Postgraduate Certificate Animal Health

Veterinary Physiotherapists are part of a multi-disciplinary team supporting animals (primarily horses and dogs) through injury, disease, fitness acquisition or post-operative recovery; they are also actively involved in the maintenance of wellbeing and welfare. It is a growing discipline, with more veterinary surgeons recognising the benefit of working alongside veterinary physiotherapists for the benefit of the individual animal. Understanding the mechanisms of injury and disease, the processes of operative interventions and the requirements of the animal for rehabilitation and repair are what make this highly technical career so exciting and fulfilling.

Postgraduate Certificate Animal Health provides an entry point to the Veterinary Physiotherapy postgraduate courses for those students with non-typical entry qualifications. It is designed to provide the under-pinning knowledge required to subsequently develop skills to support veterinary surgeons in the rehabilitation of a variety of species. It will in particular focus on equine and canine patients.

The course will be run on a part-time basis over one year, with the majority being delivered at weekends (there will be the occasional Friday that requires attendance, such as academic Induction and examinations.


Applicants will normally hold an Honours degree in Animal Science or a related subject (Equine Science, Zoology, Bioveterinary Science, Veterinary Nursing) or a therapy degree (such as, Equine Sports Therapy, Animal Therapy or Human Sports Therapy) .

Applications

Applications will take into consideration academic profile, practical experience (evidenced via reference letters), equine handling skills and a formal interview.

On admission, we would like to see evidence of a minimum of practical experience comprising:

  • 150 hours for equine
  • 100 hours for canine

Practical experience hours need to be completed under the supervision of professional providers able to vouch for skills. Owning a dog or a horse does not constitute evidence of practical handling.

An interview with the academic team will form part of the admissions criteria for entry onto the course. The interviewer will first assess handling skills during a practical test. Then, the interviewer will discuss practical experience. Finally, more formal questions will be asked as part of the interview procedure.
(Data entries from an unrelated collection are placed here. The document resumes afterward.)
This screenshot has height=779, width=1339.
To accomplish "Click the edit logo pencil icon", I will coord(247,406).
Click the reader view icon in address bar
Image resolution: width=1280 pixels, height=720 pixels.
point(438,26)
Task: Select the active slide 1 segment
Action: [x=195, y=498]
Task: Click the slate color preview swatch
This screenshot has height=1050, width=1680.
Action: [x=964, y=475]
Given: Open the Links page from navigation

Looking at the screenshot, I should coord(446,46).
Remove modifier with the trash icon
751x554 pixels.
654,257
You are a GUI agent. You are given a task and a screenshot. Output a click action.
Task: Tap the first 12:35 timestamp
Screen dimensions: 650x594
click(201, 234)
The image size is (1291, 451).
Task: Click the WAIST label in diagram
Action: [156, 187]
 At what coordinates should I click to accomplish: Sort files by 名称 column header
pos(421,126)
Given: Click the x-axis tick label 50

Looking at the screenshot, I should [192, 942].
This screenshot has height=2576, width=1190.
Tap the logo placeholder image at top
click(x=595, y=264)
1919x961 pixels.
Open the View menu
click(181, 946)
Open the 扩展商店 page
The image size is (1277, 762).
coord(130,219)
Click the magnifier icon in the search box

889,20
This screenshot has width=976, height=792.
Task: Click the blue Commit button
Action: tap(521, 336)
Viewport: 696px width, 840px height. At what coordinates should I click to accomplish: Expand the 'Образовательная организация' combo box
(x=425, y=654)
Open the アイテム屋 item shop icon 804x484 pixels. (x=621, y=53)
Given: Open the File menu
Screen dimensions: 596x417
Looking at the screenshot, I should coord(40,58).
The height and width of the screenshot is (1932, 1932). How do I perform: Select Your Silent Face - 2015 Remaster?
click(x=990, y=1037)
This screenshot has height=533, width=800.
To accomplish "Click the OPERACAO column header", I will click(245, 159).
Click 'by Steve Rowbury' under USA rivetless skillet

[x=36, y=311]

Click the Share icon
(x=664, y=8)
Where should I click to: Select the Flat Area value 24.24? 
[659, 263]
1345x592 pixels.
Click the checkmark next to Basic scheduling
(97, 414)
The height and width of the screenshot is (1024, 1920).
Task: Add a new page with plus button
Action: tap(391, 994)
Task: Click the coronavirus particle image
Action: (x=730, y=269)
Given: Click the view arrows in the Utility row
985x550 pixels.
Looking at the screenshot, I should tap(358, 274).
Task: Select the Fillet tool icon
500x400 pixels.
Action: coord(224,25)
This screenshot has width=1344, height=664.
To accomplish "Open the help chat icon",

It is recommended that applicants hold a recognised qualification in either canine or equine massage.

Applications from mature students from a relevant academic background will also be considered on an individual basis.

A large proportion of the material will be delivered via traditional lecture sessions, laboratory practicals (including dissections), practical animal sessions (for surface anatomy, individual animal assessments and also for the acquisition of animal handling skills), seminars, discussion forums, via visits, visiting speaker sessions and online learning activities .

In addition to module delivery time each student will need to undertake a clinical observation day.

There are a range of jobs within the equine and canine industries and associated ancillary industries that would suit a graduate from this course .

Primarily however, this award is aimed at those either wishing to establish a career as a veterinary physiotherapist as a self-employed practitioner, or working for a veterinary practice. The PG Certificate is aimed at those not meeting the entry requirements for the associated Postgraduate Diploma or MSc Veterinary Physiotherapy qualifications. Successful completion of the PG Certificate will enable direct progression onto the second year of the Postgraduate Diploma Veterinary Physiotherapy.

Alternative roles may include those based in the business sector, such as within insurance, sales jobs for companies (providing products such as equipment), feed companies, and breeding companies.